DIRECTIONS:
The response must consist of the lines below from the one with "Instruction: Select the NeteaseCloudMusicApi项目" through the one with "This screenshot has height=573, width=1568.", exactly as they appear and with both ends kept.

SOURCE MATERIAL:

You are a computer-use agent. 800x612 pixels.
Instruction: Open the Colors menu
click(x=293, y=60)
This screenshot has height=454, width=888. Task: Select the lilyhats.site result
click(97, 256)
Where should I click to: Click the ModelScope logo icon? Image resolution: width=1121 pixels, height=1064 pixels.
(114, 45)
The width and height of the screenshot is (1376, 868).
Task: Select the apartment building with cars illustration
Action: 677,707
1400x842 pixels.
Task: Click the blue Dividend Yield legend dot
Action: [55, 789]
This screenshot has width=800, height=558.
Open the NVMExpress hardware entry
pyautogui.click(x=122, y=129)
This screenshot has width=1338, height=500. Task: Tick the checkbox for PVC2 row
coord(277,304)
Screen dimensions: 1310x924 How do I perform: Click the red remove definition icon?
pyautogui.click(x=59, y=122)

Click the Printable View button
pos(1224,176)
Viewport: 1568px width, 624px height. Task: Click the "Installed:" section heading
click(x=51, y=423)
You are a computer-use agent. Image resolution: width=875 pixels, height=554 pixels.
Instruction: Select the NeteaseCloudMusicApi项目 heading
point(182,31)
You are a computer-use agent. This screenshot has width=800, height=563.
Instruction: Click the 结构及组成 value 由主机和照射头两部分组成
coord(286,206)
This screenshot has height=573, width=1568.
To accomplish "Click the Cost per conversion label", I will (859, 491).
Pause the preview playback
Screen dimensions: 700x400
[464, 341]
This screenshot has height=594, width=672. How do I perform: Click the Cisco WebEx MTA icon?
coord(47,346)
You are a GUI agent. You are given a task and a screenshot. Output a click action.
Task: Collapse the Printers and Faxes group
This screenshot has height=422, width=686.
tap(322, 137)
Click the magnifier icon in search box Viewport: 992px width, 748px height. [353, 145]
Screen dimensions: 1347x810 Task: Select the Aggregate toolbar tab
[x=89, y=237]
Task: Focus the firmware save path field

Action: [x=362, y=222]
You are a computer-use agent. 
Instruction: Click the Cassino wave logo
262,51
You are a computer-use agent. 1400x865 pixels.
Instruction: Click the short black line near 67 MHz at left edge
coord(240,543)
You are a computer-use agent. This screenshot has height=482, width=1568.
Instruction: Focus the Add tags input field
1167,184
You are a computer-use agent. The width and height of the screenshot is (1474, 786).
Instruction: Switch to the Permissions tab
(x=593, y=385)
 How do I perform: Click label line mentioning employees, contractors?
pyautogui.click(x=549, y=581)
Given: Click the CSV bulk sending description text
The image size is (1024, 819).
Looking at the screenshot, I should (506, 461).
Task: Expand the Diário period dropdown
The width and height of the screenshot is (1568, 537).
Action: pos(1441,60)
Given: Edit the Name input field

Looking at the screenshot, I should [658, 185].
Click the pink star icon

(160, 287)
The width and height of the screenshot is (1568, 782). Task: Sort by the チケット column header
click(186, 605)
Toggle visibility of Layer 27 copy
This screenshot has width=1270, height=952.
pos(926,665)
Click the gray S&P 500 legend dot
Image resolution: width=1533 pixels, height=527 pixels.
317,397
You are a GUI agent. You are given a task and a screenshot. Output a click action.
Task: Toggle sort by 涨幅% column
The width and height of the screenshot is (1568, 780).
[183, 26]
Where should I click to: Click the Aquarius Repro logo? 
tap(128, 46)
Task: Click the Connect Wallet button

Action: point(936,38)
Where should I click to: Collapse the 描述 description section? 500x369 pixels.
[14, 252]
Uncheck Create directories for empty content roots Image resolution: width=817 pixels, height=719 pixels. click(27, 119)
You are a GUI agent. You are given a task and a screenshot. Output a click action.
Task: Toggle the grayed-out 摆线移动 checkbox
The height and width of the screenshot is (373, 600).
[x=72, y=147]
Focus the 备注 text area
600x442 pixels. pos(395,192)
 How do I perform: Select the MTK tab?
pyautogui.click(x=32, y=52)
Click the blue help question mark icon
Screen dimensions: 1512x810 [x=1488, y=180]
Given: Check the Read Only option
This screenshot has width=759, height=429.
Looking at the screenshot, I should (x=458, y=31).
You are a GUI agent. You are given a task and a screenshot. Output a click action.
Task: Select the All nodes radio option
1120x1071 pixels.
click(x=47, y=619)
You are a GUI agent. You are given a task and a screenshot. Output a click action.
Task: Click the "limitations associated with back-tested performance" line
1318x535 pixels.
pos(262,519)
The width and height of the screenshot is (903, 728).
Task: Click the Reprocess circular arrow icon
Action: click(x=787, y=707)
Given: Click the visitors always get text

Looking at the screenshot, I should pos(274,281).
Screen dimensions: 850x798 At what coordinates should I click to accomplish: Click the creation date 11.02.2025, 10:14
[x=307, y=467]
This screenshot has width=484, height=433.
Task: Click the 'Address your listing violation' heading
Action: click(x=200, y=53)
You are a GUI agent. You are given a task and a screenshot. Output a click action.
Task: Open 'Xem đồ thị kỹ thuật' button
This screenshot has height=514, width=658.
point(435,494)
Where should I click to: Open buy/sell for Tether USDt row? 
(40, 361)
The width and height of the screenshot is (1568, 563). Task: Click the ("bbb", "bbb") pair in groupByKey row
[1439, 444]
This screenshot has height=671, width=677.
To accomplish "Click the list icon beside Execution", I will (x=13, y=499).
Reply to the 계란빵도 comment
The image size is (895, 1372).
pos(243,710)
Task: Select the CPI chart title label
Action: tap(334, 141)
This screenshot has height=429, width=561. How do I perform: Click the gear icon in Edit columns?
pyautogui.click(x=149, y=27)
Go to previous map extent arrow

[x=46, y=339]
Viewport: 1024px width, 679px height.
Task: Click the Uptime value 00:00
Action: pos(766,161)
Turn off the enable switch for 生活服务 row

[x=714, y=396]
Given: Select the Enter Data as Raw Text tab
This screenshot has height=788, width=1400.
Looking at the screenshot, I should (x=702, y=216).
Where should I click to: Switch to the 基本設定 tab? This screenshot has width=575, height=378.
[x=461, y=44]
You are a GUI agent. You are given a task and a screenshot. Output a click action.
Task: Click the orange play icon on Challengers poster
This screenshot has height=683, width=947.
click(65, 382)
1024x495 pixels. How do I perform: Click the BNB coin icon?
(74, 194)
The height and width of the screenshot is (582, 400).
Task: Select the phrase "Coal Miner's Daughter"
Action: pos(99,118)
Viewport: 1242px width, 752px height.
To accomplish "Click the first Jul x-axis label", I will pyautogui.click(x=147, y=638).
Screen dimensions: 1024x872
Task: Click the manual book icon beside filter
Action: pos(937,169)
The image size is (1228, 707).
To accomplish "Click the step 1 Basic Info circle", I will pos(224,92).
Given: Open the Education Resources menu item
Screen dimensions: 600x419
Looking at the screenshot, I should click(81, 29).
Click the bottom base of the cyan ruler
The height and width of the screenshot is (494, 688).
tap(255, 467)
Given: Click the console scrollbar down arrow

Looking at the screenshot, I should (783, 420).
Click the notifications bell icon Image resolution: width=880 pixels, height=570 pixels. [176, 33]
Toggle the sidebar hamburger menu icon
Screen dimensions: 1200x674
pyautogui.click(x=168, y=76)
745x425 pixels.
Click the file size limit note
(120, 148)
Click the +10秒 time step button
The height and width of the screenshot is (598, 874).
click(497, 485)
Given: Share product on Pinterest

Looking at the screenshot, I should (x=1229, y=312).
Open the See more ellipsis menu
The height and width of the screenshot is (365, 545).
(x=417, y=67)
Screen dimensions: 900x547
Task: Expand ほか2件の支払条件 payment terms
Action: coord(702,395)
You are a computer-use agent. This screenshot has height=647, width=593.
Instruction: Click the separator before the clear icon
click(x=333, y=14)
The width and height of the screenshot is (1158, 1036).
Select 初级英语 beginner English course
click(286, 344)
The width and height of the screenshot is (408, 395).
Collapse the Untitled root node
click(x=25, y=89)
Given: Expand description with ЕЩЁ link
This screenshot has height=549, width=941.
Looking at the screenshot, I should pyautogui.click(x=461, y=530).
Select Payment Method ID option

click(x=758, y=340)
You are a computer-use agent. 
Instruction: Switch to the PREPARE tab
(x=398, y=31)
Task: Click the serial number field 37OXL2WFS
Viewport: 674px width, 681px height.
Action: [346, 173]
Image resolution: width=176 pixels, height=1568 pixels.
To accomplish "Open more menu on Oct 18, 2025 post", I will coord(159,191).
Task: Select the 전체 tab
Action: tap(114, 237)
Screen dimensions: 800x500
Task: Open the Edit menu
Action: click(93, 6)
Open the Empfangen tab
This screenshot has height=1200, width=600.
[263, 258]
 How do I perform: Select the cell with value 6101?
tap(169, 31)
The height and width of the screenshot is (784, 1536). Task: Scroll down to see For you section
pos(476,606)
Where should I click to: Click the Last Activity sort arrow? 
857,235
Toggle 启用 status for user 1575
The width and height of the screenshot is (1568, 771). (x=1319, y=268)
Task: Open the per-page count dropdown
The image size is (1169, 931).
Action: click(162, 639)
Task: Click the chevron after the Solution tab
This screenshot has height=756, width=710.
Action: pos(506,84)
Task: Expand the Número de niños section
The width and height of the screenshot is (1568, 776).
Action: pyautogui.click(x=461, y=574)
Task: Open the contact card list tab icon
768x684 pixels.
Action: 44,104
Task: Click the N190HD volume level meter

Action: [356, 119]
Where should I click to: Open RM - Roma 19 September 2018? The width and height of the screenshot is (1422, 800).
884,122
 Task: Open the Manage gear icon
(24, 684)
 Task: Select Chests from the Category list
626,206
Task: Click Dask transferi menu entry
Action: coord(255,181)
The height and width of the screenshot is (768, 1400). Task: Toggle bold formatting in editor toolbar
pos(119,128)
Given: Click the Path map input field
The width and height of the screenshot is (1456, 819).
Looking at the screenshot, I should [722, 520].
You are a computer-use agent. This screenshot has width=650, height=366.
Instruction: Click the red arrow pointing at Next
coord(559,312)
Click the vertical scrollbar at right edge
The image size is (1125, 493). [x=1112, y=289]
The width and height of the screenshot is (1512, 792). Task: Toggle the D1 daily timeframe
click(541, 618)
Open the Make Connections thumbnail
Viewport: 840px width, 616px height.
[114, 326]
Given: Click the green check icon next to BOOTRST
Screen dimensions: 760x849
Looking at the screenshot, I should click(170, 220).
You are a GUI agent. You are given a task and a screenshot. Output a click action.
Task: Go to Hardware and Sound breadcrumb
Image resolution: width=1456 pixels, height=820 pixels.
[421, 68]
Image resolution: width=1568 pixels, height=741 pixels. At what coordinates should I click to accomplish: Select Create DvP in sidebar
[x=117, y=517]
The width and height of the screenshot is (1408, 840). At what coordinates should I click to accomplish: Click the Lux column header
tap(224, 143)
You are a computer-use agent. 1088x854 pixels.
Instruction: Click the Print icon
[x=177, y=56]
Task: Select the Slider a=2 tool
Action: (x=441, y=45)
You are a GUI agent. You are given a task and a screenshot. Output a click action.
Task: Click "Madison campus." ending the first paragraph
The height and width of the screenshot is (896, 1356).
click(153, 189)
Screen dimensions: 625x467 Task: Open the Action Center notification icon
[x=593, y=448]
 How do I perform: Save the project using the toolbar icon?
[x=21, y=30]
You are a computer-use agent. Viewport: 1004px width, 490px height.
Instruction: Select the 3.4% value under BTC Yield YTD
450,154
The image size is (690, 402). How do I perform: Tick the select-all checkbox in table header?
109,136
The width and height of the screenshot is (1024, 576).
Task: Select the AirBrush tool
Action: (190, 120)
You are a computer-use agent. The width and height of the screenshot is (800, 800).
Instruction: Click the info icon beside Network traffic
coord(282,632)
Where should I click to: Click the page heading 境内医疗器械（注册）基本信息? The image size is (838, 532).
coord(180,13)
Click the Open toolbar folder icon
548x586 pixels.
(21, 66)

TASK OUTPUT:
Instruction: Select the NeteaseCloudMusicApi项目 heading
point(182,31)
You are a computer-use agent. This screenshot has width=800, height=563.
Instruction: Click the 结构及组成 value 由主机和照射头两部分组成
coord(286,206)
This screenshot has height=573, width=1568.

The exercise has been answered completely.